Alan Wake (PC)

ObserwujMam (217)Gram (38)Ukończone (114)Kupię (11)

Alan Wake (PC) - recenzja gry


@ 30.05.2012, 12:12
Adam "Dirian" Weber
Chwalmy Słońce!


Tyle gwoli wrażeń fabularnych, czas przejść do samej rozgrywki, która również na swój sposób jest unikatowa. Alan Wake to produkcja, w której twórcy dawkują kolejne momenty akcji. Są chwile, gdy idziemy spokojnie przed siebie, czytając kolejne kartki porozrzucanej po świecie książki i podziwiając efektowne, choć dość mroczne widoki, by nagle czas na chwilę zwolnił, a kamera pokazała nam wyłaniające się z mroku postaci, chcące rozerwać nas na strzępy. Niekiedy autentycznie idzie się przestraszyć, szczególnie gdy gramy po zmierzchu, jedynie przy świetle ekranu monitora – nigdy nie wiemy kiedy i skąd zaatakuje wróg. Walka jest natomiast szybka i z reguły nie daje zbyt wiele czasu do namysłu czy taktycznych dywagacji. Korytarzowy świat gry nie pozwala bowiem zbyt daleko uciec, a gdy dodamy do tego kiepską kondycję naszego pisarza, który co krótki dystans sprintu musi zrobić sobie przerwę na kilka wdechów, to nie pozostaje nic innego jak stawić czoła oponentom.

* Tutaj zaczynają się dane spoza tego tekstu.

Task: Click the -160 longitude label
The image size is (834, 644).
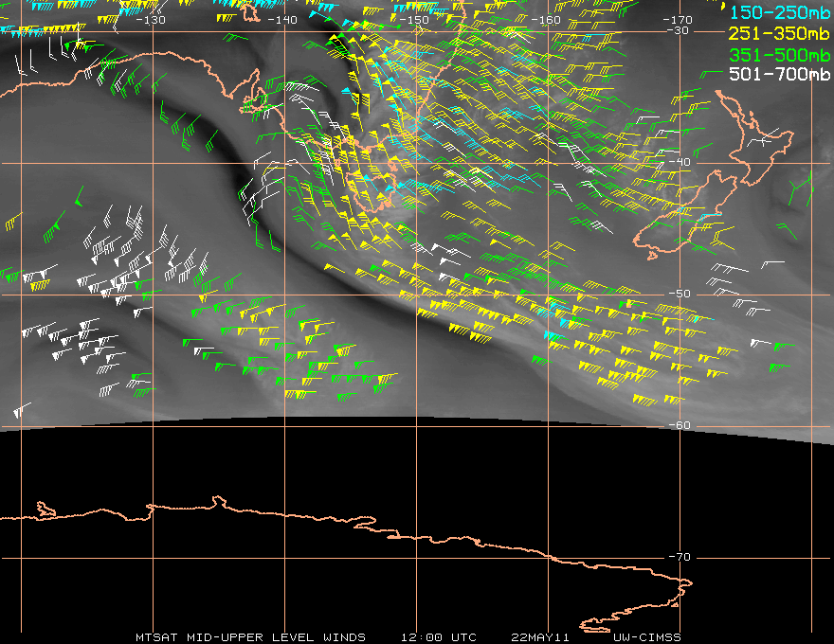Action: tap(546, 20)
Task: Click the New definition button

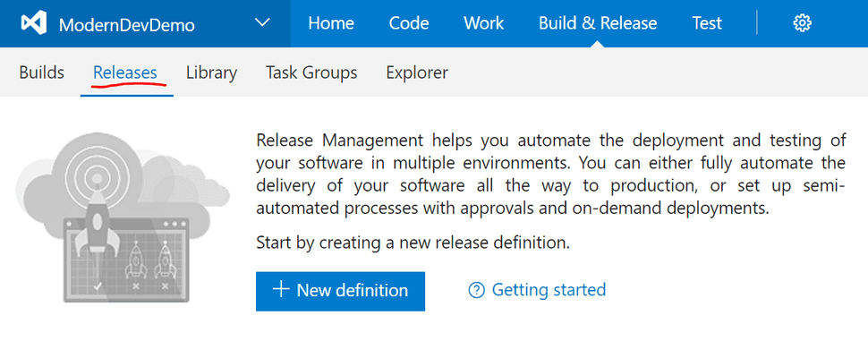Action: click(x=340, y=291)
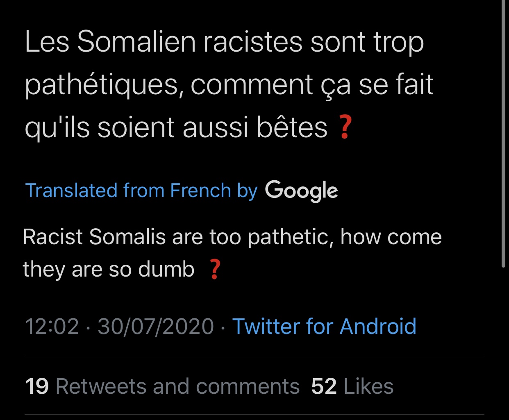Open the "Twitter for Android" source link
This screenshot has width=509, height=420.
coord(324,327)
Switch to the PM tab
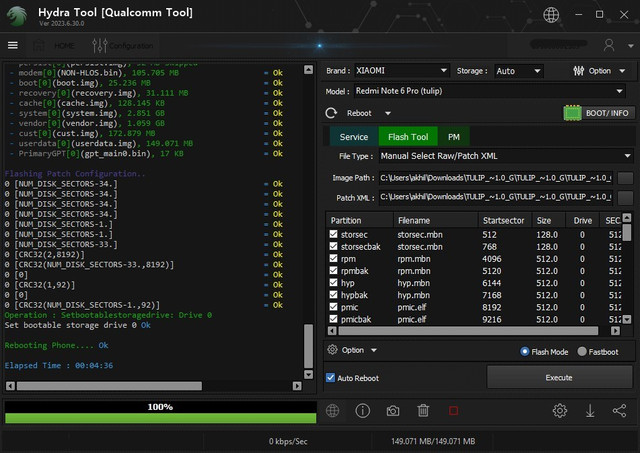The width and height of the screenshot is (640, 453). pos(453,136)
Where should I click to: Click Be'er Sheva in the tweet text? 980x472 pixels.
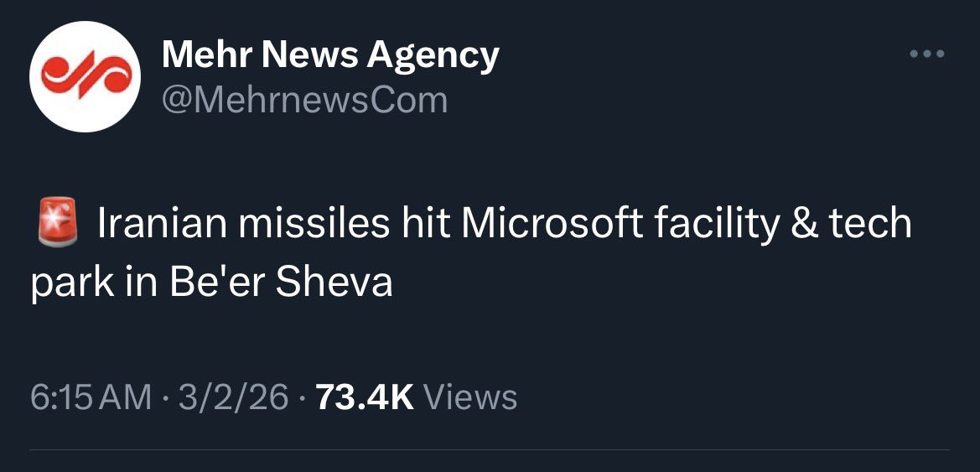[281, 283]
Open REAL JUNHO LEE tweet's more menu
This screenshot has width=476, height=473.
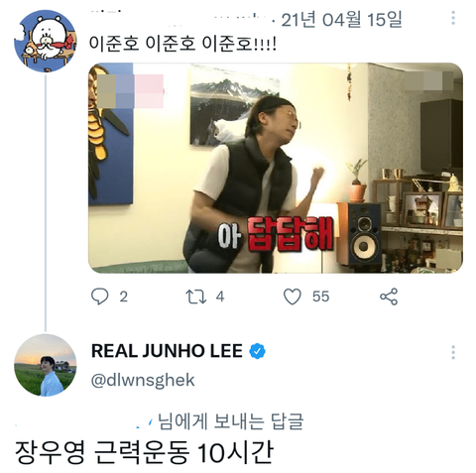453,352
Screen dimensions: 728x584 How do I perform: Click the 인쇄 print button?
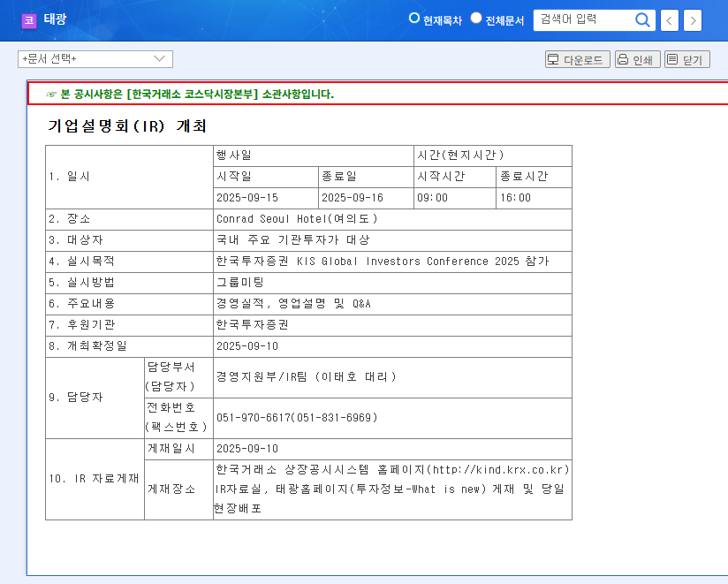637,59
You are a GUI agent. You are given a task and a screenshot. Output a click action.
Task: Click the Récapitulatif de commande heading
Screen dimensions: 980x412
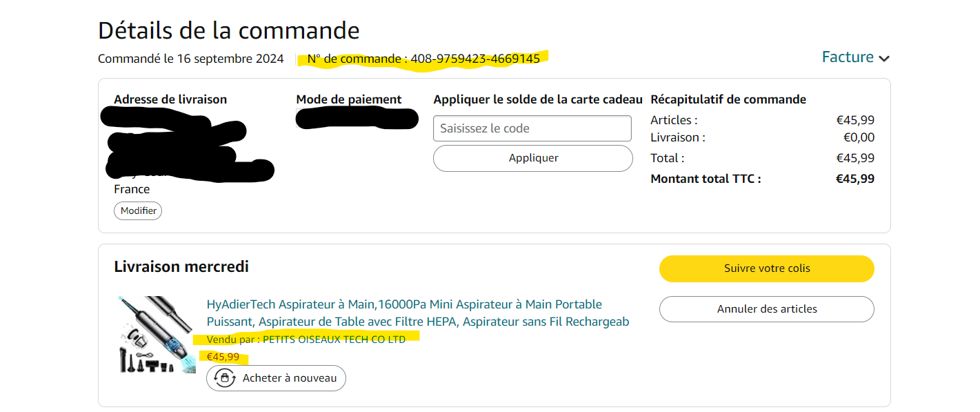pos(728,99)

Tych zaś otacza mroczna poświata, powodująca odporność na obrażenia fizyczne. Tutaj pojawia się patent na użycie tandemu broń palna – źródło światła. Najpierw musimy skierować wiązkę świetlną na agresora, by pozbawić go cienistej tarczy, a następnie możemy pruć w niego ołowiem, by po chwili wyparował z otaczającego nas świata. Jest to dość niecodzienny system walki, który w sumie może się podobać, ale problemem jest powtarzalność starć. W zasadzie każde spotkanie z przeciwnikami sprowadza się do tego samego – świecimy, czekamy na zniknięcie całunu mroku, strzelamy. I tak w kółko, przez całą grę. Najwięcej walki czeka nas w końcowych epizodach, które w moim odczuciu były zdecydowanie zbyt bardzo napakowane czystą akcją, co nieco popsuło tajemniczość i trzymanie w napięciu, jakie twórcy zaserwowali nam kilka godzin zabawy wcześniej.

Alan Wake (PC)

Pewnym urozmaiceniem jest dostępny arsenał, o ile można tak to nazwać. Wśród broni palnej znajdziemy rewolwer, strzelbę, jej powtarzalny wariant oraz karabin myśliwski, który jest zdecydowania najskuteczniejszym, a co za tym idzie – najmniej używanym gnatem. Równie ważna jest broń świetlna i to tutaj twórcy zaoferowali nam ciekawsze zabawki. Najbardziej pospolitym przyjacielem głównego bohatera będzie latarka, oraz jej ulepszony wariant, a w późniejszych etapach gry mobilne reflektory. Elementy te zasilane są bateriami, które przy wzmacnianiu sygnału świetlnego bardzo szybko się rozładowują (słabą reklamę zrobiła tu sobie firma Energizer), a czynność ta jest niemal niezbędna do uwolnienia Opętanych od władającego nimi Ducha Mroku. Dodatkowe paluszki znajdujemy jednakowoż niemal na każdym kroku, przeważnie w postaci charyzmatycznych czerwonych skrzynek, co stanowi kolejną zagadkę w układance Alana.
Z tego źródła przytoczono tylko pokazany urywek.